One of the techniques in agile development, particularly when estimating, is to gauge the size of a task using T-shirt sizes, i.e., S, M, L, XL, XXL. Then, based on current velocity, a team can decide what and how many user stories they can commit to in their next sprint.
Often, we will fill up a sprint with nothing but small or medium sized user stories. Indeed, there is something satisfying about getting stuff done (GSD), showing progress, and always shipping. However, there is a cost to this strategy because the larger user stories never get done, even though they may be equally, if not more, important.
On the other hand, sometimes, people will combine multiple sprints so they can focus on getting one large user story done. This could take weeks or months. Meantime, there is a ton of low-hanging fruit that is not getting done. While you are focusing on that huge epic, there are tons of highly valuable user stories, that the organization needs now, that could be executed in a relatively short period of time. But, they have to wait until you get that big, important, thing done.
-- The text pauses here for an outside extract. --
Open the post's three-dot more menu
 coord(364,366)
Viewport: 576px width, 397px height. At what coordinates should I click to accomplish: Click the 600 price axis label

Both scenarios are problematic. How do you solve the conundrum?
I thought about focusing on the smaller user stories during the week and then making progress on the larger ones during the weekend – or vice versa. But then we would have found ourselves working 7 days a week, 30 days a month, and that is simply not sustainable.
I have been experimenting with simply breaking up the larger user stories into smaller ones and then striking a balance whereby we focus on getting the important low-hanging fruit done in a satisfying cadence while, at the same time, making progress on the larger ones. Of course, according to best practices in project management, the goal is to minimize work in progress (WIP) so even though by breaking the larger ones into smaller ones we extend WIP of the larger epic, we can at least get stuff done while keeping an eye on the big picture.
The truth is that we will never have enough time or money to accomplish everything we would like to do. We simply must prioritize and focus on getting the most important things done first so when time and money does runs out we will have assured ourselves that we focused on the most important priorities.